◆ **Exercise task**
Please copy word for word the part of the fan blade tip cladding text starting with "Description of Related" and going on through "and the casing.".

◆ **Quoted passage**
************

BACKGROUND OF THE INVENTION
Field of the Invention
The invention relates to gas turbine engine blades with tip cladding and, particularly, to composite fan blades with tip metallic cladding.
Description of Related Art
Aircraft gas turbine engines typically include a fan assembly with a row of fan blades surrounded by a fan casing. Such blades may be subject to events that cause at least partial fan blade breakage. Such breakage facilitates primary damage which includes the affected blade and the immediately downstream blades as they contact the material released from the affected blade. Such primary damage may induce rotor unbalancing conditions and subsequent blade rubs against the fan casing. The blade rubs may facilitate secondary damage that includes damage to non-adjacent blades and the casing.
Many known fan assemblies are designed with a sufficient margin of error and constructed with sufficient additional load-carrying capabilities to compensate for such unbalanced rotor conditions and reduce a potential for damage in blade breakage events. Such additional load-carrying capabilities increase cost of construction of the fan assemblies and decrease a gas turbine engine fuel efficiency due to the increased weight of the fan assemblies.
At least one proposed blade assembly includes a blade tip fuse within at least a tip portion of the fan blade. The blade includes a composite airfoil with a metal leading edge coupled to at least a portion of the airfoil and the MLE includes at least one blade tip fuse. It is desirable to provide a less costly, simpler, and lower weight design blade tip fuse design.
BRIEF DESCRIPTION OF THE INVENTION
A gas turbine engine fan blade includes an airfoil including chordwise spaced apart leading and trailing edges, pressure and suction sides extending outwardly in a spanwise direction from an airfoil base to an airfoil tip, and tip cladding including non-symmetric pressure and suction side cladding flanks bonded or otherwise attached to the airfoil tip along the pressure and suction sides respectively.
The pressure and suction side cladding flanks may include non-symmetric or different pressure and suction side cladding radial heights and/or different pressure and suction side cladding radial locations of pressure and suction side cladding flank portions of the pressure and suction side cladding flanks in a tip cladding portion of the tip cladding. One of the different pressure and suction side cladding radial heights may be variable in the tip cladding portion.
The blade may include pressure and suction side cladding flank portions of the pressure and suction side cladding flanks in a tip cladding portion of the tip cladding, a chordwise extending seam in the pressure side cladding flank portion, and/or a chordwise extending relief or slot in the suction side cladding flank portion.
The blade may include the pressure and suction side cladding flanks bended or otherwise attached to a composite core of the airfoil and the pressure and suction side cladding flanks being stronger, more ductile, or less brittle than a composite material of the composite core.
An aircraft turbofan gas turbine engine may include at least one row of aircraft gas turbine engine fan blades positioned within an engine casing, one or more of the fan blades may include an airfoil with chordwise spaced apart leading and trailing edges, pressure and suction sides extending outwardly in a spanwise direction from an airfoil base to an airfoil tip, and tip cladding including non-symmetric pressure and suction side cladding flanks bonded or otherwise attached to the airfoil tip along the pressure and suction sides respectively.

************

◆ **Provided records**
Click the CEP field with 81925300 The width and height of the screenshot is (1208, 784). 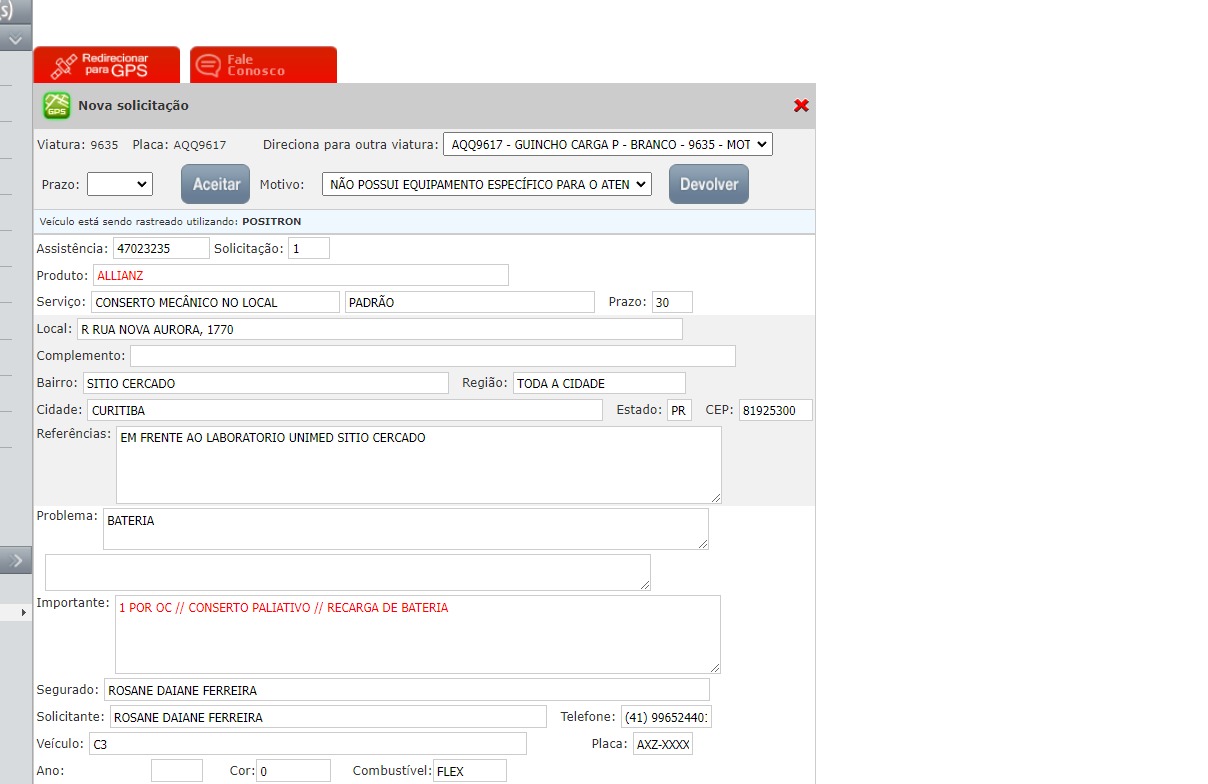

************

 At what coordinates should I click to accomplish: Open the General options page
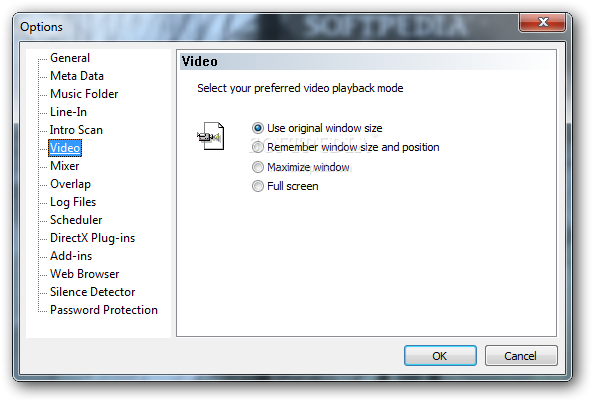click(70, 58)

************

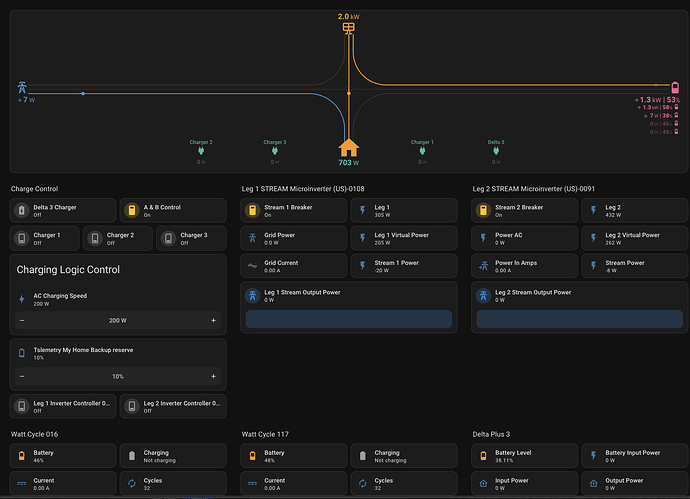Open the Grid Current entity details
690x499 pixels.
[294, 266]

************

◆ **The result**
Description of Related Art
Aircraft gas turbine engines typically include a fan assembly with a row of fan blades surrounded by a fan casing. Such blades may be subject to events that cause at least partial fan blade breakage. Such breakage facilitates primary damage which includes the affected blade and the immediately downstream blades as they contact the material released from the affected blade. Such primary damage may induce rotor unbalancing conditions and subsequent blade rubs against the fan casing. The blade rubs may facilitate secondary damage that includes damage to non-adjacent blades and the casing.